== Your goal ==
Copy every line of the records below that contains the string "Task", leaving out all other lines.

(Page and screen pointing records)
* START *

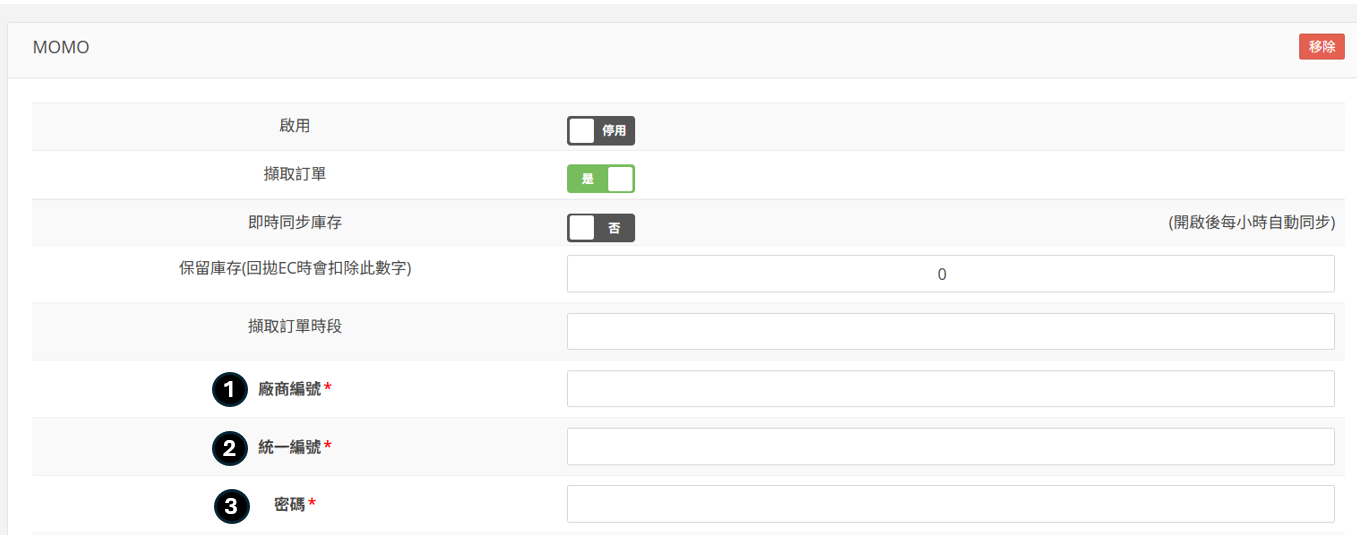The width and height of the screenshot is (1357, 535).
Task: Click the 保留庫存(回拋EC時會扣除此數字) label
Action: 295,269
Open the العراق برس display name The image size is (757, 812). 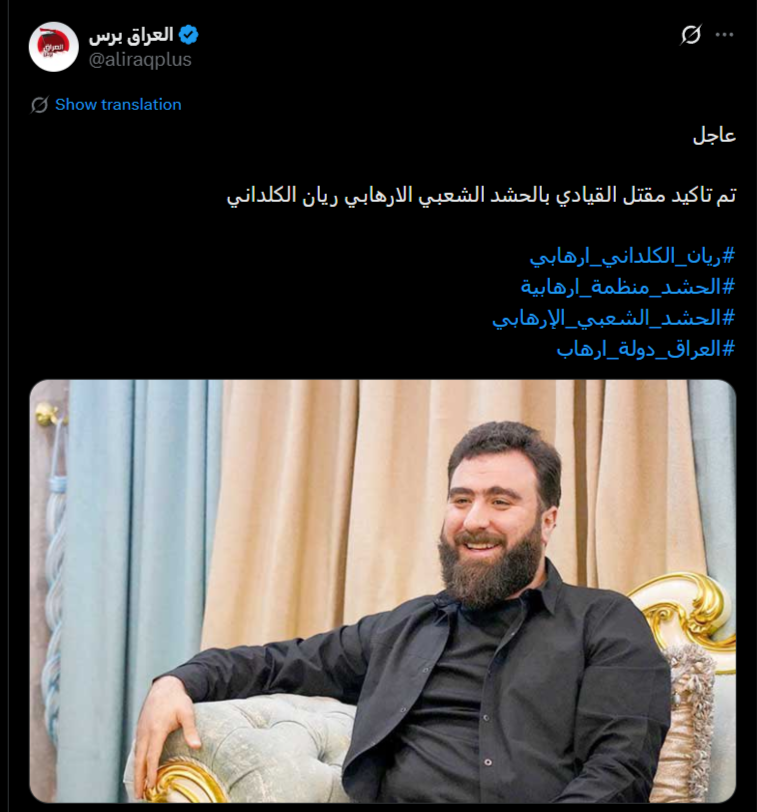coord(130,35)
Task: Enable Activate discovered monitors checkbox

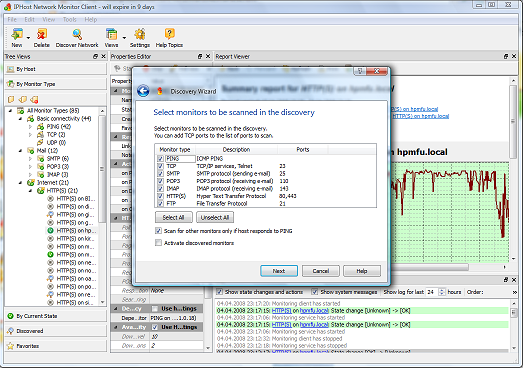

* END *

== Exercise output ==
Task: Click the 保留庫存(回拋EC時會扣除此數字) label
Task: Enable Activate discovered monitors checkbox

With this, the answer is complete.